### THE EXERCISE:
Retype, word for word, the part of the material that opens with the line containing "Given: Click the empty" and closes with the line containing "Looking at the screenshot, I should [x=449, y=518].", both lines included. Copy nothing else.

━━━━━━━━━━━━━━━━━━━━

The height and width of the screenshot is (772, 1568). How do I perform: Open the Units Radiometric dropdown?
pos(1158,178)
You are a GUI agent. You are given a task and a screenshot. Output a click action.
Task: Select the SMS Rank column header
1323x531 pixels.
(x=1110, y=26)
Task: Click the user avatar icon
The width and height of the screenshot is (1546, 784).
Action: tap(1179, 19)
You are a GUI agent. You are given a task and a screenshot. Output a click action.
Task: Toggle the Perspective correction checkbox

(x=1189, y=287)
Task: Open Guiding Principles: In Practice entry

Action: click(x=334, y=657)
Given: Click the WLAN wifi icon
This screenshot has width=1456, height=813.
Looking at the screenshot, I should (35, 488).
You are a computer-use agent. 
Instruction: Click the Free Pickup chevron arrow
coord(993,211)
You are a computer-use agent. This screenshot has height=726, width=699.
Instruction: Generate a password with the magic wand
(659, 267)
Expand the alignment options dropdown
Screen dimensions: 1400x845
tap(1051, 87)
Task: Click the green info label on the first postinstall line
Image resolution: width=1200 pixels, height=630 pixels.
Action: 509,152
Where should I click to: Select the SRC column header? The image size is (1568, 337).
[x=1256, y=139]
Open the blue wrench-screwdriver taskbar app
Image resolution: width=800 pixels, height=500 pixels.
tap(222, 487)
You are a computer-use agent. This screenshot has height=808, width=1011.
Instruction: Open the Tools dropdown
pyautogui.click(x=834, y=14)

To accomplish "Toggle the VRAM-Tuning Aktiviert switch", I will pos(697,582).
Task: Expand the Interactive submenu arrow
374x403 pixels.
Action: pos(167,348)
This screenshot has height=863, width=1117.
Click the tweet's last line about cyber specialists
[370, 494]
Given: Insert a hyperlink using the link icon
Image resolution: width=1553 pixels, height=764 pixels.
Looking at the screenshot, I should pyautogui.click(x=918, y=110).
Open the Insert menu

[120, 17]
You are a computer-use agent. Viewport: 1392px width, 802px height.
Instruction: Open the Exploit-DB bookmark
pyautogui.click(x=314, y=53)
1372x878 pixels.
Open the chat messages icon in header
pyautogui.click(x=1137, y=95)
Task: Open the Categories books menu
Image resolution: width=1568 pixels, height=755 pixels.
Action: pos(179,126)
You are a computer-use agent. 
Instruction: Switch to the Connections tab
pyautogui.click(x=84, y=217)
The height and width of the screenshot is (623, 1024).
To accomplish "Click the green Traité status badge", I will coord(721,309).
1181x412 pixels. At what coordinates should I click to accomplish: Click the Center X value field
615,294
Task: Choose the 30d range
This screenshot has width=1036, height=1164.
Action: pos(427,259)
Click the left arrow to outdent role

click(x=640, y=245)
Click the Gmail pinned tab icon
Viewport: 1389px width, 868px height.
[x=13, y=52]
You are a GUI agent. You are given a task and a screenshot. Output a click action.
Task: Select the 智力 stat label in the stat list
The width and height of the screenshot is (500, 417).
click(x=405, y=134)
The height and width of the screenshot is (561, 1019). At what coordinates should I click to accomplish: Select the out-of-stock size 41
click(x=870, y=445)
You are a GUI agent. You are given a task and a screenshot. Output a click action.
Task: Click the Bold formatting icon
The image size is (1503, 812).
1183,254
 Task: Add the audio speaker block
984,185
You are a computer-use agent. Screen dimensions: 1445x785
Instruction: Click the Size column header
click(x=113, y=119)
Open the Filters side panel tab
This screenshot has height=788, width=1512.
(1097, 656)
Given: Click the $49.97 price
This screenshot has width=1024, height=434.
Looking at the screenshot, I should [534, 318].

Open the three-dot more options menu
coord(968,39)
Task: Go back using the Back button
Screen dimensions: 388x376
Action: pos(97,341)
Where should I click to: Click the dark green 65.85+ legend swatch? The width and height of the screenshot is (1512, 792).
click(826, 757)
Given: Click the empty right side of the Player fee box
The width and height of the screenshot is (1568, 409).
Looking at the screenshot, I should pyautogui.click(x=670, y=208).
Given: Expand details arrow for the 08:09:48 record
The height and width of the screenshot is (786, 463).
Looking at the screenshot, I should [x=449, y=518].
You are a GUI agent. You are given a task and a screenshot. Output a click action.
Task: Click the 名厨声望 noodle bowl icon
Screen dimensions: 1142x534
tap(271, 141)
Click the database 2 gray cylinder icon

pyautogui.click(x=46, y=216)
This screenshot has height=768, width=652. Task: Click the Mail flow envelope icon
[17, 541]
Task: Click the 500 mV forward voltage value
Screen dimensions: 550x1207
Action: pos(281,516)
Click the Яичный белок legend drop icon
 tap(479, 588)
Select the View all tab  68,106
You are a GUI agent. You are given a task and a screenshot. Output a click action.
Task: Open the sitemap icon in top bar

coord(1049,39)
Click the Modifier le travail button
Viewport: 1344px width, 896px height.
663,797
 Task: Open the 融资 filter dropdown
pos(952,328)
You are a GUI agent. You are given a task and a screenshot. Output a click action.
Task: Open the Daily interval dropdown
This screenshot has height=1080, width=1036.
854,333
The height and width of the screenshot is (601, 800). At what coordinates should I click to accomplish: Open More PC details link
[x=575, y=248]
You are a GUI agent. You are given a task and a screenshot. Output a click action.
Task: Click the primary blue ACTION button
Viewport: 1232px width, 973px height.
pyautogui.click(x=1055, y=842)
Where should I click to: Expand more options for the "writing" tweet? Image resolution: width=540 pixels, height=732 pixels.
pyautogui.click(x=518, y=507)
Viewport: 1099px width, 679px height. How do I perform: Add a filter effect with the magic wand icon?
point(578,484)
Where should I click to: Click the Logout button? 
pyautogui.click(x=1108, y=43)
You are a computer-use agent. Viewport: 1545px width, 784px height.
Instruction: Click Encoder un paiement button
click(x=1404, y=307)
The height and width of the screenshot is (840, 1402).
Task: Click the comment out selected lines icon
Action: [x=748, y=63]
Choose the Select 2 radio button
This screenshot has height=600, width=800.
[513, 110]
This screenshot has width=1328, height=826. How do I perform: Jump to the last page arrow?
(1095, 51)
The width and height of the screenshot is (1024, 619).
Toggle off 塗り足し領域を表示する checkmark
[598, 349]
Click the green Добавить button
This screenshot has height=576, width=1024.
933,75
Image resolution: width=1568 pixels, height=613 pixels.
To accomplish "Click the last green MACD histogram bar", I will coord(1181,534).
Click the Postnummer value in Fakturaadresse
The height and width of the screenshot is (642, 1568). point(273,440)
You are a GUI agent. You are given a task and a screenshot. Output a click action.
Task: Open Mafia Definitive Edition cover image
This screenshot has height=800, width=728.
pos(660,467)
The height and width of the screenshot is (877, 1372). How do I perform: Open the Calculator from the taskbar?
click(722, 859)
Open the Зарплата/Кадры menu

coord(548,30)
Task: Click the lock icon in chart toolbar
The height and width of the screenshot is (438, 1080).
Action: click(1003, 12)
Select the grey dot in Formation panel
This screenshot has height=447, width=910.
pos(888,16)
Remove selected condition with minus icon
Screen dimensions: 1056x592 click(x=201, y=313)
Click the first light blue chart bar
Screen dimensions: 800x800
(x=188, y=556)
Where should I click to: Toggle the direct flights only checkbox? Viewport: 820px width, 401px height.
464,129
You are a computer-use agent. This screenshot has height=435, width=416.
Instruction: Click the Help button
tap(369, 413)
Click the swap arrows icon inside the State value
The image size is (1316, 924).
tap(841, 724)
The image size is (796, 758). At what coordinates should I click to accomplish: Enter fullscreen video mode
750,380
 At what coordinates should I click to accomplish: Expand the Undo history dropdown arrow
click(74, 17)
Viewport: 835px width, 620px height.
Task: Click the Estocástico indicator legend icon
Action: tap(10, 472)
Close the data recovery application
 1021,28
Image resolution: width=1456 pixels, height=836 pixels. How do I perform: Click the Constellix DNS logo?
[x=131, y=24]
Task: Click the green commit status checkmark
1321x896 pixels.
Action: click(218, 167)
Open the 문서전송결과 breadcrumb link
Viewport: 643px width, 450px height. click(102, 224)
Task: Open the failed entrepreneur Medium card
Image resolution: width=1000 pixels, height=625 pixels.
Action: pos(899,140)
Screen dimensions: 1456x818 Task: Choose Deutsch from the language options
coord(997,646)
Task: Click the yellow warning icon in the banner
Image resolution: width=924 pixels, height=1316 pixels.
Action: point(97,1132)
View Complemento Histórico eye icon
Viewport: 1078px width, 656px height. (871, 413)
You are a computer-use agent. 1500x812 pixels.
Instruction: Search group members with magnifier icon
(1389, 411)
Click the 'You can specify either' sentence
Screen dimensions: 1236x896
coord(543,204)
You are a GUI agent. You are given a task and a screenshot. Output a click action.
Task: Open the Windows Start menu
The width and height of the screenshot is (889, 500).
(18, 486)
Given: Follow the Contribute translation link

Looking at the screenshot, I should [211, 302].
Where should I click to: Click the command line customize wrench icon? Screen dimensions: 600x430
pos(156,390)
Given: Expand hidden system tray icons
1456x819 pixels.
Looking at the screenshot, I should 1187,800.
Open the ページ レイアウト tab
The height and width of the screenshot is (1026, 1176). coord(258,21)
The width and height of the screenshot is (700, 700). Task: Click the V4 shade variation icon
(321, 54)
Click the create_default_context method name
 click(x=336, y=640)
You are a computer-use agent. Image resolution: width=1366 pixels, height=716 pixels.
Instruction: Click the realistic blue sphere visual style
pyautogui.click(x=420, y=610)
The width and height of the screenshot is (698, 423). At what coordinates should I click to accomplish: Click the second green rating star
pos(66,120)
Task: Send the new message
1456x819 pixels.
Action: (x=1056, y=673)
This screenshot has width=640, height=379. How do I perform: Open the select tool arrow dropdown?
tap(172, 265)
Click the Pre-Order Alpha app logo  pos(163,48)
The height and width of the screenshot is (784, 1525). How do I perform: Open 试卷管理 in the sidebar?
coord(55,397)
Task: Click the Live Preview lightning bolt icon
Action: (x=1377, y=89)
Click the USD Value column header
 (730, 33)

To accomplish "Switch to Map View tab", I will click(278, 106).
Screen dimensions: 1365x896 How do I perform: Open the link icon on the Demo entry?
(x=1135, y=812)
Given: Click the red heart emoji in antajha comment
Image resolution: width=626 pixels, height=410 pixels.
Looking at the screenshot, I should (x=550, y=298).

━━━━━━━━━━━━━━━━━━━━

### WRITTEN SOLUTION:
Given: Click the empty right side of the Player fee box
The width and height of the screenshot is (1568, 409).
Looking at the screenshot, I should pyautogui.click(x=670, y=208).
Given: Expand details arrow for the 08:09:48 record
The height and width of the screenshot is (786, 463).
Looking at the screenshot, I should [x=449, y=518].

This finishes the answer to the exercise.